***** Extracted entries

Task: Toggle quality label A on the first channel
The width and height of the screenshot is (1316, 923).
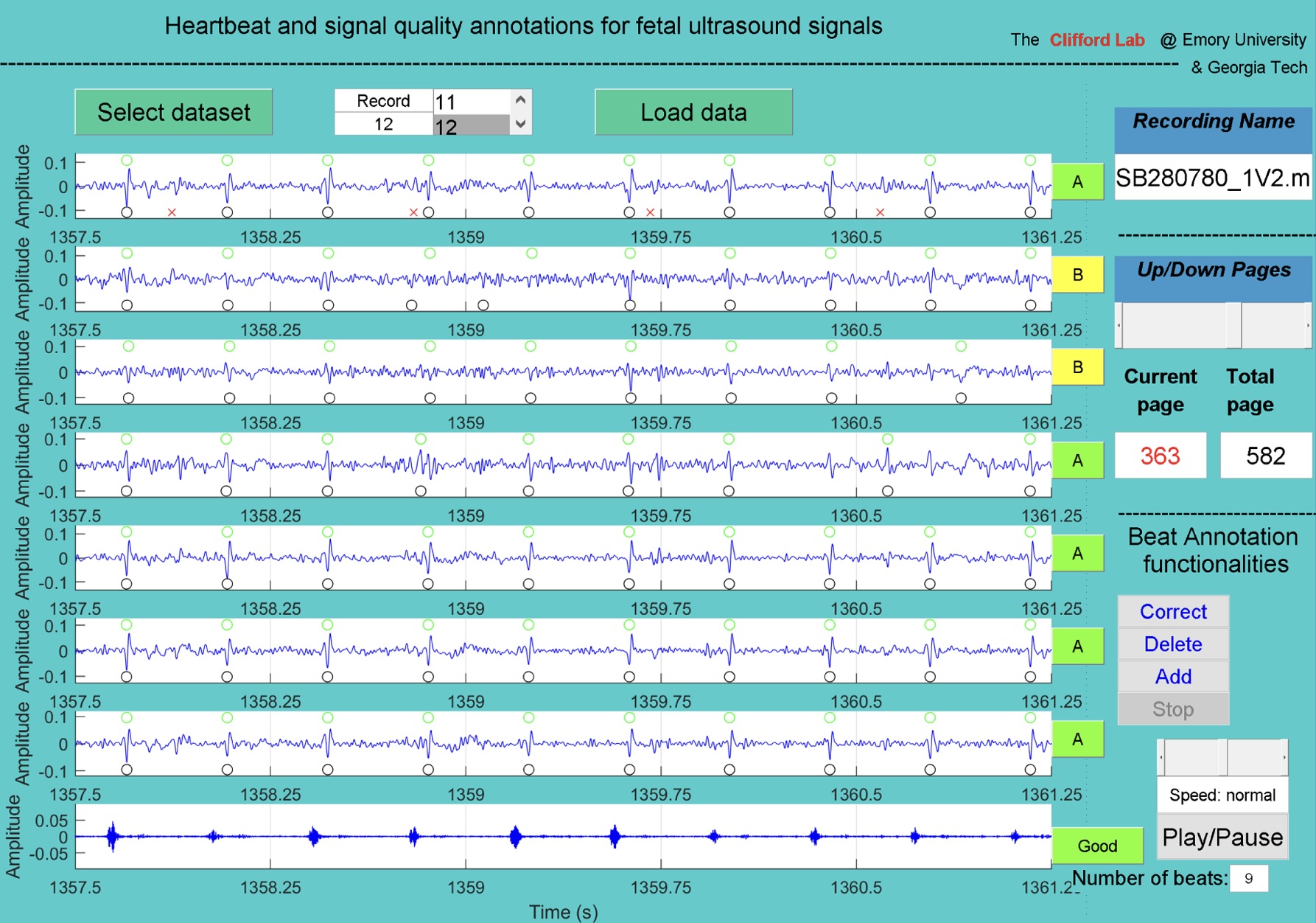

**********
***** Extracted entries

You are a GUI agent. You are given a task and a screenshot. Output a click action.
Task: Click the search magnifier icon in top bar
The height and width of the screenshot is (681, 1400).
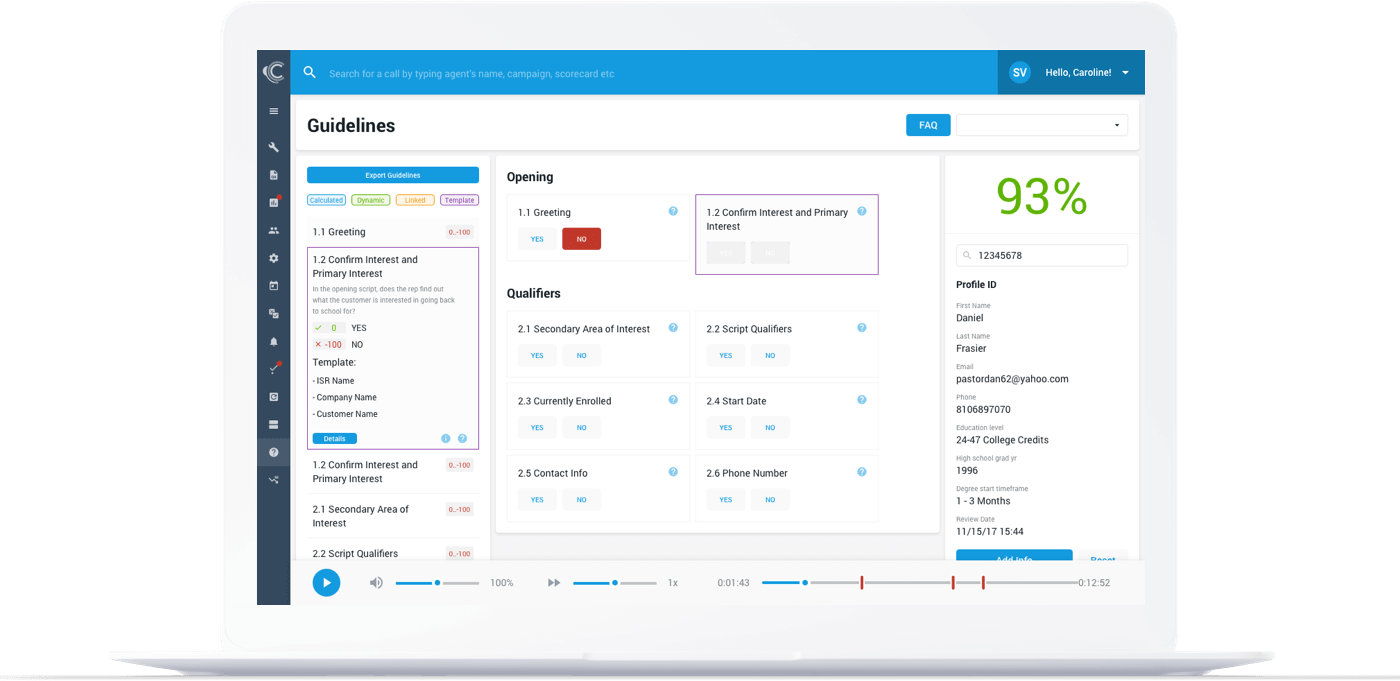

**********
***** Extracted entries

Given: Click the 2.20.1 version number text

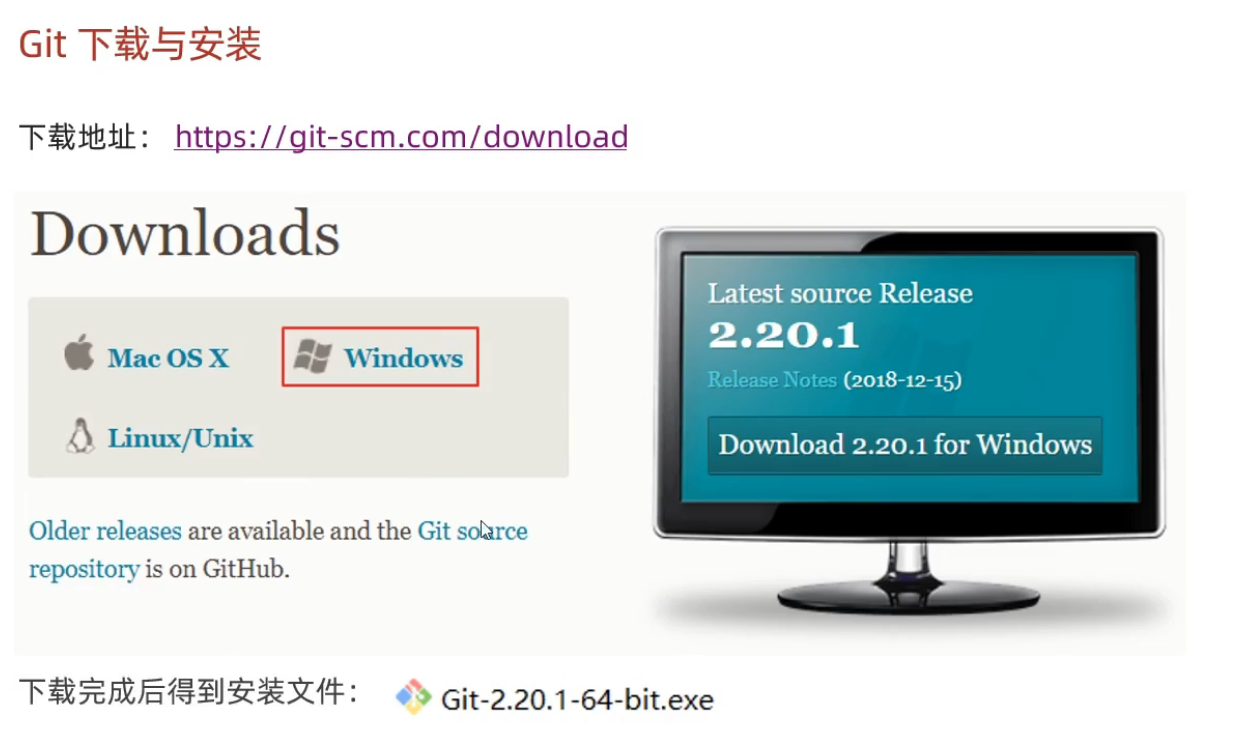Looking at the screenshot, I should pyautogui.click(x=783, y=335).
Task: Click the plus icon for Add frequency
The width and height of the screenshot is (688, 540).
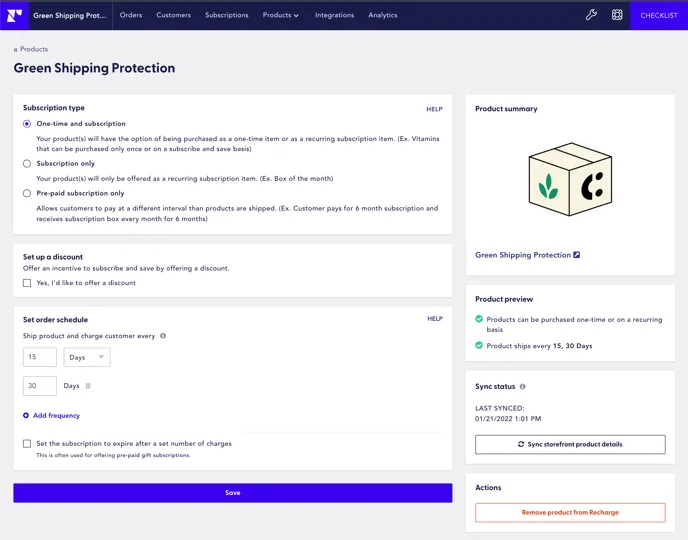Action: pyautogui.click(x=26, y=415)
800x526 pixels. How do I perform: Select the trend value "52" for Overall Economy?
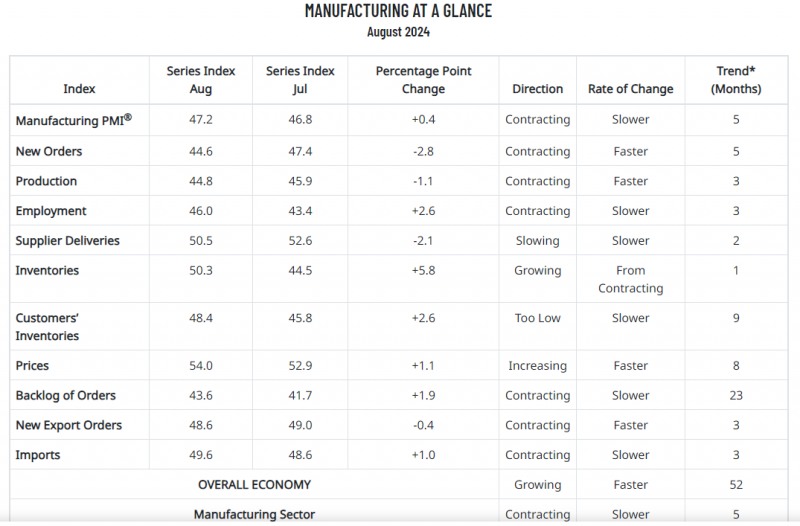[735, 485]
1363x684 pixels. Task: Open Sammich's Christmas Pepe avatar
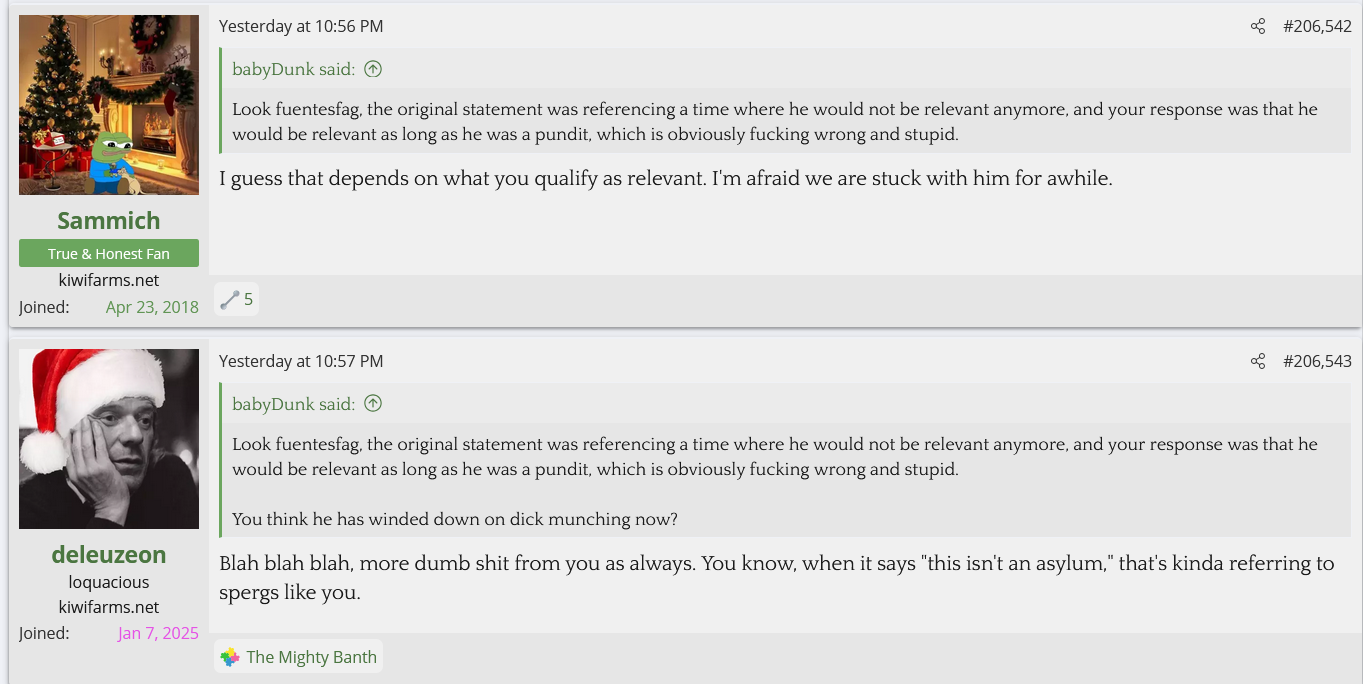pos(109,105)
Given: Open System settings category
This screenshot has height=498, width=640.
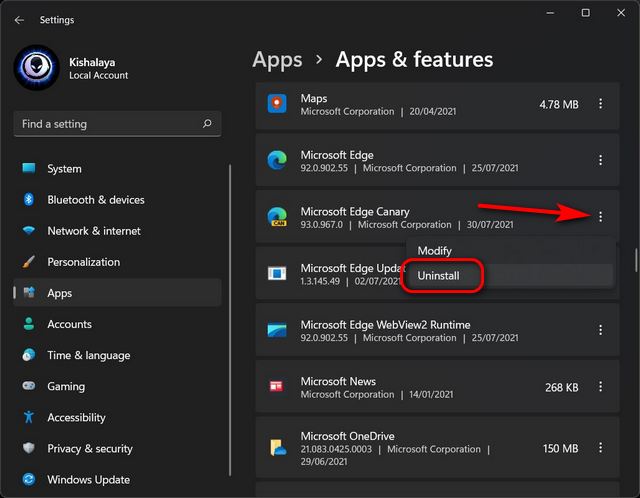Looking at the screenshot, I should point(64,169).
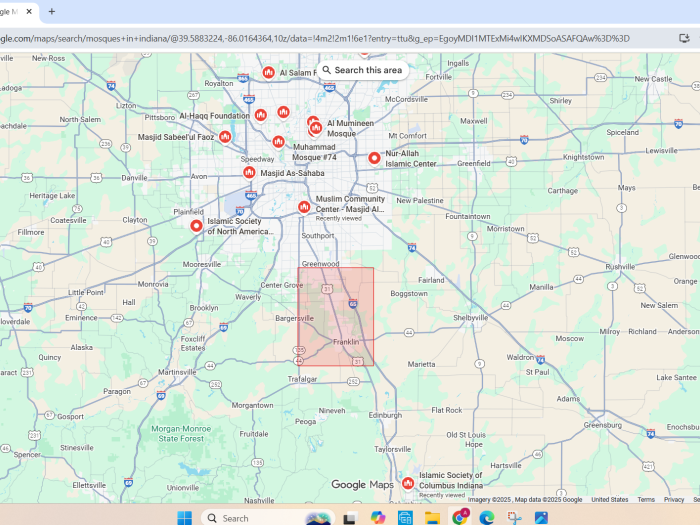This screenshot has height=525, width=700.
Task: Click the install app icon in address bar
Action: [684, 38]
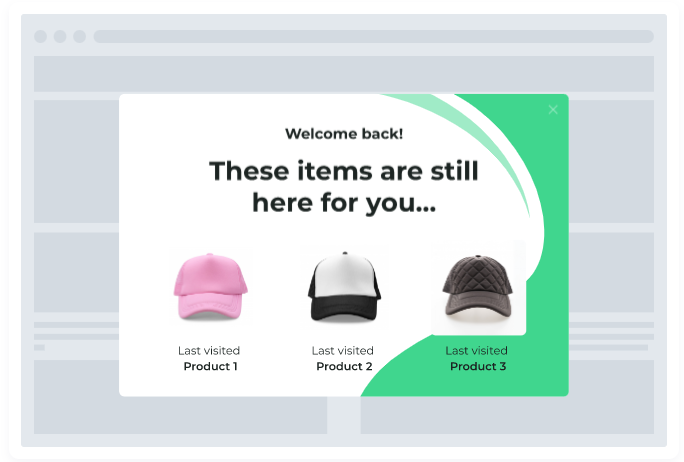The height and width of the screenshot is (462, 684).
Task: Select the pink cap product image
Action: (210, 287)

**********

_Aim of the task_. Write out only the lines that run from the line containing "Task: Click the search" through the line containing "The height and width of the screenshot is (681, 1400).", both included, exactly as they appear above.

_Output of the task_.
Task: Click the search magnifier icon in top bar
The height and width of the screenshot is (681, 1400).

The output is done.